The code, LaTeX sources, and results—excluding data files—are then archived into storage.
Finally, the archive is extracted in our complete LaTeX environment, and the final PDF is built.

The result does differ somewhat from the PDF on arXiv.org; presumably, the changes are those mentioned in the Curry On talk, made after the paper was submitted in response to reviewer comments.

Reproducing the Methods in a Notebook

That's all well and good, but we wanted to get the code behind that make artifact command out into the open. This presented a challenge, as the code and comments for the analysis are spread through seven R Markdown files, and Nextjournal only allows importing to turn one file into one notebook.

Thus, the first step was to combine all seven files into one. The issues encountered in this process were:

Some repeated empty lines would show up in the output.
The headers of each file contained titles, but these would get lost in the concatenation, and so had to be converted into first-level headers. This meant that all existing headers needed to be increased by one level (while leaving code comments alone).
Extraneous directives in code block language directives could confuse the Nextjournal importer, making it skip cells.
The presence of Bash code before R code revealed an error in the import logic—such a configuration leads to most cells in the import result being broken.

This notebook contains the code to process out all of these issues and combine the result (and a small header text) into one .Rmd file.

With this in hand, it turned out we were basically finished. Importing this file into Nextjournal yields a large, cleanly formatted methods notebook. An environment was created, much like the one created for the paper-building notebook, but this time we chose to include the full repo (with data) in the environment. On this environment, the notebook runs cleanly except for one font error in a ggsave() call, making it unable to save a figure PDF.

Conclusion

It is clear that this reproducibility study does indeed 'walk the walk': its analysis all the way from source data to results is very easily repeated, its code is well documented (allowing for the potential for 'higher level' reproducibility as mentioned in the talk), and as a bonus it can build all the way to the publishable paper.

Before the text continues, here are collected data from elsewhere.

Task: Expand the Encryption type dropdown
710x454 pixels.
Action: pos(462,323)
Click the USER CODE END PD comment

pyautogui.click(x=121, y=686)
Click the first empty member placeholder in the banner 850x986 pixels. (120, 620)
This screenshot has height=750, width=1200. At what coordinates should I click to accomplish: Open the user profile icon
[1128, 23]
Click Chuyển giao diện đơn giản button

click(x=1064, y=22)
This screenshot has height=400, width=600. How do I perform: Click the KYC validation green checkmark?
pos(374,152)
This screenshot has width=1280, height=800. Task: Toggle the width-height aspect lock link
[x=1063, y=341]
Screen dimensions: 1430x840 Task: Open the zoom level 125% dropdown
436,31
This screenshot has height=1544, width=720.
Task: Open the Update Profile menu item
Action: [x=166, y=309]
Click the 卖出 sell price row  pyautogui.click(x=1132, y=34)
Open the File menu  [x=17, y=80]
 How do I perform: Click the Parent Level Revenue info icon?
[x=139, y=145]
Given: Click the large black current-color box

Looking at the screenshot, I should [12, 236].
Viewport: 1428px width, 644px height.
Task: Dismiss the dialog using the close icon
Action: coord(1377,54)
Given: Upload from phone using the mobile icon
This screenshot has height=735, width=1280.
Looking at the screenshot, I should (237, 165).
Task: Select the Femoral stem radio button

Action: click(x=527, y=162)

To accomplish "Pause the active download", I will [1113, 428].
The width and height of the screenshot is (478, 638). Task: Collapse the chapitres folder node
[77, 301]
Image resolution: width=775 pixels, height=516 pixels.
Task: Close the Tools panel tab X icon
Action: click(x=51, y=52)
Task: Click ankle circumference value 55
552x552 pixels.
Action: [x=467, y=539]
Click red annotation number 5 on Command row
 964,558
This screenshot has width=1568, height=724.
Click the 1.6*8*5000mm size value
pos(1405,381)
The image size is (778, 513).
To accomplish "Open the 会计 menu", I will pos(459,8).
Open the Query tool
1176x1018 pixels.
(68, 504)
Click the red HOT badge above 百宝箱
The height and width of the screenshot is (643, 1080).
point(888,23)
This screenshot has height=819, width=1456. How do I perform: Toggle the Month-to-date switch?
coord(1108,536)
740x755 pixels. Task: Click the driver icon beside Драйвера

Of course, it is regrettable that the original study did not have a repository this extensive and well-conceived, given that higher-level reproducibility was found to be impossible. As the reasons listed include data discrepancies and missing code, a complete, versioned repository—or dare we suggest a Nextjournal notebook—would have made a reproducibility study easier, and perhaps shed additional light on the problems. Or, perhaps, with complete, runnable, and transparent code, the original study could have been improved—or disproved—before it was published at all.